Closing the Gap
tl;dr:
Reward shaping holds in entropy-regularized (a.k.a. MaxEnt) RL. Any* two RL tasks can be related by an auxiliary “corrective” task. Solving a composite task (a new reward function which is a function of previous tasks’ rewards) can be done by applying that function to the optimal value functions (\(f(Q_1, Q_2, \dots)\)) and then learning to “close the gap” by learning the corrective task’s value function.
*The two tasks must be in the same state and action space, with the same discount factor.
The Story
Classical “reward shaping” is a technique for modifying an RL agent’s reward function to improve its training time while keeping the optimal policy unchanged. We’ve found that the standard formulation of reward shaping carries over to the entropy-regularized (a.k.a MaxEnt) RL setting.
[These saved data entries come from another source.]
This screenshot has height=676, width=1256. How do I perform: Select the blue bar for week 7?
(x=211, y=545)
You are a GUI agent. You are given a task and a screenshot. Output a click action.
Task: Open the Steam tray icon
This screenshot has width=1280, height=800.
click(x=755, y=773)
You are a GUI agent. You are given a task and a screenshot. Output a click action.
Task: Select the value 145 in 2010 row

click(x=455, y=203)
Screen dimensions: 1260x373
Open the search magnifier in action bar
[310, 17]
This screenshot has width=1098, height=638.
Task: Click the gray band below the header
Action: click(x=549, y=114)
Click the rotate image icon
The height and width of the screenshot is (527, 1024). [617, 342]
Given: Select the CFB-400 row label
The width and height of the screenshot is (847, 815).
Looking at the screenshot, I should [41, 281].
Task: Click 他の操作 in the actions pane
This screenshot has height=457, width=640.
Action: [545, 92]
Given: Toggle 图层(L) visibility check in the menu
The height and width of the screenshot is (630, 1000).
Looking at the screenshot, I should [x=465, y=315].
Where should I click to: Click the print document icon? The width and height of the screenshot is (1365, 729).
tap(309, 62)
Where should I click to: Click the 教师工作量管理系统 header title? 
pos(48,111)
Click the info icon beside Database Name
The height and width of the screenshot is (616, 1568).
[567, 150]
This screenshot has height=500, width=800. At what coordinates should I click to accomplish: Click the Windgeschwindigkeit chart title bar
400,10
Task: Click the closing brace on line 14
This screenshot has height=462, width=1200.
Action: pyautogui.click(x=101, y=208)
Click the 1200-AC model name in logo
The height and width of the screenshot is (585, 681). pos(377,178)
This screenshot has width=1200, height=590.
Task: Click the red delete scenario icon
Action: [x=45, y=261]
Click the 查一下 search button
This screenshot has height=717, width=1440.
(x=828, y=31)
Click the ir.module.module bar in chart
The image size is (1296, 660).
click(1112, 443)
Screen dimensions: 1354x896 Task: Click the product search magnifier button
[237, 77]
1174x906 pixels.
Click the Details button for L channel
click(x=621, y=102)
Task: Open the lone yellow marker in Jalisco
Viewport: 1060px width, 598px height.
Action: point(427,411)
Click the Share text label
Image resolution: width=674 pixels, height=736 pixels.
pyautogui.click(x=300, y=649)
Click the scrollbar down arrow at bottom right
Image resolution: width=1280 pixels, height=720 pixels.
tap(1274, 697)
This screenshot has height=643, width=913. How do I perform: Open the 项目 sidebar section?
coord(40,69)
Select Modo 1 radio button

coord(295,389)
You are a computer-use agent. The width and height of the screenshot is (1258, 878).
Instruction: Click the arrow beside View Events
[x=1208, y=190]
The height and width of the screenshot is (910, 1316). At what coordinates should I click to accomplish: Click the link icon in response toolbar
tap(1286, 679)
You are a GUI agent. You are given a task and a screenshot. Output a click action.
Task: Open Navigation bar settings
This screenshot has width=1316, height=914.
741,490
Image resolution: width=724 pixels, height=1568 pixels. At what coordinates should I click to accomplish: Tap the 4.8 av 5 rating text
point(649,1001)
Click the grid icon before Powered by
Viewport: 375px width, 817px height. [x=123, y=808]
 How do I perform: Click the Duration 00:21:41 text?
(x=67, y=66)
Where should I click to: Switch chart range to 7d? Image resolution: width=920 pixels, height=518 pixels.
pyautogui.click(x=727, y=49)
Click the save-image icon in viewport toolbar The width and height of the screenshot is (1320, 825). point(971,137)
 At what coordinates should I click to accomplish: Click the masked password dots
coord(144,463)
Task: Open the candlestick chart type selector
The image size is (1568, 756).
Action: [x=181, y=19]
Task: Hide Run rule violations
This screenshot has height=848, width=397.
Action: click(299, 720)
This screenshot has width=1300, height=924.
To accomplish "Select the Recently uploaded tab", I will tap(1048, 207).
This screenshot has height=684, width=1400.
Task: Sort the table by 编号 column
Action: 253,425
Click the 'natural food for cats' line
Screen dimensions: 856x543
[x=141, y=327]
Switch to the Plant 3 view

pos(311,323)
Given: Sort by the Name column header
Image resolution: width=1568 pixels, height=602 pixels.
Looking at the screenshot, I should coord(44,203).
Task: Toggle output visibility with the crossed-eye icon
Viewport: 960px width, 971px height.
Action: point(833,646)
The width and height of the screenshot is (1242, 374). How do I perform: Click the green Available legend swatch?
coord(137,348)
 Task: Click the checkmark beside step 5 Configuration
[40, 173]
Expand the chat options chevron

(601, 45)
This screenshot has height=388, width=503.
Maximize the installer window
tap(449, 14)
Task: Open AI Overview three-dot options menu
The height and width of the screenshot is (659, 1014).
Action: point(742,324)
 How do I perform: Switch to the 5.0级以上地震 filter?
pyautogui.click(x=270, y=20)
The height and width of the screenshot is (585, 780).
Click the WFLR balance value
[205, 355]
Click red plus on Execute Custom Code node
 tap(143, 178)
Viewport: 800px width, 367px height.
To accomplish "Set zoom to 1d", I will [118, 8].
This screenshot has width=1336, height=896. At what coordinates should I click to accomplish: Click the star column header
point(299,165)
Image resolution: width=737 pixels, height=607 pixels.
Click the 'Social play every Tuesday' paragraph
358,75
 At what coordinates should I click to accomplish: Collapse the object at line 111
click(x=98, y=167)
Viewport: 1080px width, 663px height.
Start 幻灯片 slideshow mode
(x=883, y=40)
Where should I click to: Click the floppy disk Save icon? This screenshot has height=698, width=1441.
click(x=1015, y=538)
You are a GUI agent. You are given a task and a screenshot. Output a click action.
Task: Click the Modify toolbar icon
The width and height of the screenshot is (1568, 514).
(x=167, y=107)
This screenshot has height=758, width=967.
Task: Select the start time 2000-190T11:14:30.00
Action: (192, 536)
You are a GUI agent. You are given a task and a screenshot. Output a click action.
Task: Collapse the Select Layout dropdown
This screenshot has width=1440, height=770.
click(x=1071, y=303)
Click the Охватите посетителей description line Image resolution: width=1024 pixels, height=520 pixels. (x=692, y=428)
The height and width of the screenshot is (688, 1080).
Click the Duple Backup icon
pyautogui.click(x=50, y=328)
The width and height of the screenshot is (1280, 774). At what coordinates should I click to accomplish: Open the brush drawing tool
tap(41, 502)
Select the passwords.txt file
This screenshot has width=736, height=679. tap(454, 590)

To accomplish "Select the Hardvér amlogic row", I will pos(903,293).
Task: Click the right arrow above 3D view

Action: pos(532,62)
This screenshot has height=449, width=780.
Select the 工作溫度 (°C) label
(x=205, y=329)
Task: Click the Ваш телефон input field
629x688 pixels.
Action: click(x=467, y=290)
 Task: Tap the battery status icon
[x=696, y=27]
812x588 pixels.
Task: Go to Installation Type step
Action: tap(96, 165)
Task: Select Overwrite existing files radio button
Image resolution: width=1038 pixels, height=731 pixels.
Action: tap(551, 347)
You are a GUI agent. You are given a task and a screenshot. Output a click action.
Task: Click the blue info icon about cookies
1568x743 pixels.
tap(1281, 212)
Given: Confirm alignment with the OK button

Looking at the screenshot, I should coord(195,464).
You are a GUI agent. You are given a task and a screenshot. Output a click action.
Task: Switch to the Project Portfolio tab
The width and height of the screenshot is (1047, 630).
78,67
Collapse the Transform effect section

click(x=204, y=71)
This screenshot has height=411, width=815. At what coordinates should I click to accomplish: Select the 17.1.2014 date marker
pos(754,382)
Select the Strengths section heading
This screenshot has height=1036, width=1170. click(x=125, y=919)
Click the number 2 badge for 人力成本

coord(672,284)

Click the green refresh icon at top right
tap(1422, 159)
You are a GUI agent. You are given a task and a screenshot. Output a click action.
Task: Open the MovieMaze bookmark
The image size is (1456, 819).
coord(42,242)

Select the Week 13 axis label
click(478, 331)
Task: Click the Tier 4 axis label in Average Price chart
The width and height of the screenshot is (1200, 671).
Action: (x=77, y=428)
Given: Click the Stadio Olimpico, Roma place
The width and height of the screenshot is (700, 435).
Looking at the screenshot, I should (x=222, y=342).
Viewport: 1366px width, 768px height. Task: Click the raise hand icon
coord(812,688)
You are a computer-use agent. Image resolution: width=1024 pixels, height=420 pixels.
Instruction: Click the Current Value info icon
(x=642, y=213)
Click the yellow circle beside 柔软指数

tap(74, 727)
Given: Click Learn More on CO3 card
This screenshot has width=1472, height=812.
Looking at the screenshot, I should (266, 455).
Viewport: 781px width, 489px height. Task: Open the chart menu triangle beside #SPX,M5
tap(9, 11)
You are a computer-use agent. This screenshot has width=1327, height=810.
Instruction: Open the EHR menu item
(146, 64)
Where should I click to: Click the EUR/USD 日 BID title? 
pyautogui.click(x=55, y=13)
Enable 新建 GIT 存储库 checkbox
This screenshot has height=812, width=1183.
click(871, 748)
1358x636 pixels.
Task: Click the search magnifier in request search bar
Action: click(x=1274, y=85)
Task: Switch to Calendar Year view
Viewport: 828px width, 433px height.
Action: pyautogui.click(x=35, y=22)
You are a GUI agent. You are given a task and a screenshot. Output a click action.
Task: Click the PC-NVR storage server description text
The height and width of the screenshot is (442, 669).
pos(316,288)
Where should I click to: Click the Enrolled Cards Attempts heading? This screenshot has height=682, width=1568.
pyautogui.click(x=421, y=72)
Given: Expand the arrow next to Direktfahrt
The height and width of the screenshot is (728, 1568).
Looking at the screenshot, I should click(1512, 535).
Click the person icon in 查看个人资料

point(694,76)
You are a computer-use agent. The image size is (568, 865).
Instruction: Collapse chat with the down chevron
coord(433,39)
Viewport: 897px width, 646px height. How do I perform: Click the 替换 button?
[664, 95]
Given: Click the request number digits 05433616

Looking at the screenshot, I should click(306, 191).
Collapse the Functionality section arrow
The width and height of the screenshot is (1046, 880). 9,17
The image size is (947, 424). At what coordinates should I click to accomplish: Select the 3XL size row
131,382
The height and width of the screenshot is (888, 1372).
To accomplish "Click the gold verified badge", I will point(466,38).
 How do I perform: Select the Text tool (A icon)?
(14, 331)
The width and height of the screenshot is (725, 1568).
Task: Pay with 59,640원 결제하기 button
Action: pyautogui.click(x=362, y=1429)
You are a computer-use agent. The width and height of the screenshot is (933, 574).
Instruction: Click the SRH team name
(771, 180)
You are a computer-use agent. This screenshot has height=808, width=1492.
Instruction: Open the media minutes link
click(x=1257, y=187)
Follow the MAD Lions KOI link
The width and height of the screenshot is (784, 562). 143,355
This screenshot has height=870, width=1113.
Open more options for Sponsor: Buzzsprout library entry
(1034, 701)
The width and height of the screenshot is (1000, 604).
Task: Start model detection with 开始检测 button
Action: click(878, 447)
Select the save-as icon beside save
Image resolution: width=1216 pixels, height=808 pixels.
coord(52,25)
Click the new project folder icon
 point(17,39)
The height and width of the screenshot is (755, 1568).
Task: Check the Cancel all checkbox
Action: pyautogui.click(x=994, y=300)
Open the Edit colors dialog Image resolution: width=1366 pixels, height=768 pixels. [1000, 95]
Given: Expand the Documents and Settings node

After applying a composition function \(f\) to a set of subtasks’ rewards (\(\widetilde{r}(s,a)=f(r_1(s,a), r_2(s,a), \dots)\)), one may wonder if the corresponding optimal value function \(\widetilde{Q}(s,a)\) can be found by applying \(f\) to the optimal value functions of the subtasks (\(\widetilde{Q}(s,a)=f(Q_1(s,a), Q_2(s,a), \dots)\)). This is not generally the case (but see this, this, and this for examples where it is the case, with proper assumptions). Nevertheless, we can still find the optimal value function of the composite task by learning the optimal value function of a related “corrective task” (which we denote \(K\).) This corrective value function generalizes the \(C^\infty\) term introduced in this paper to any transformation function (rather than just convex combinations) of rewards.
The Results
- Accepted paper in the Technical Track of AAAI (2023).
- Attended AAAI-2023 with a student scholarship to present the paper.
- See a brief presentation on YouTube.
The Details
🏗️ (Under construction)
Future Work
Some generalizations and future work that I am interested in:
- Extend the results to the case where the corrective task is not in the same state and action space as the composite task.
- Extend the results to the case where tasks have different discount factors (as \(\gamma\) is typically taken to be a hyperparameter during training).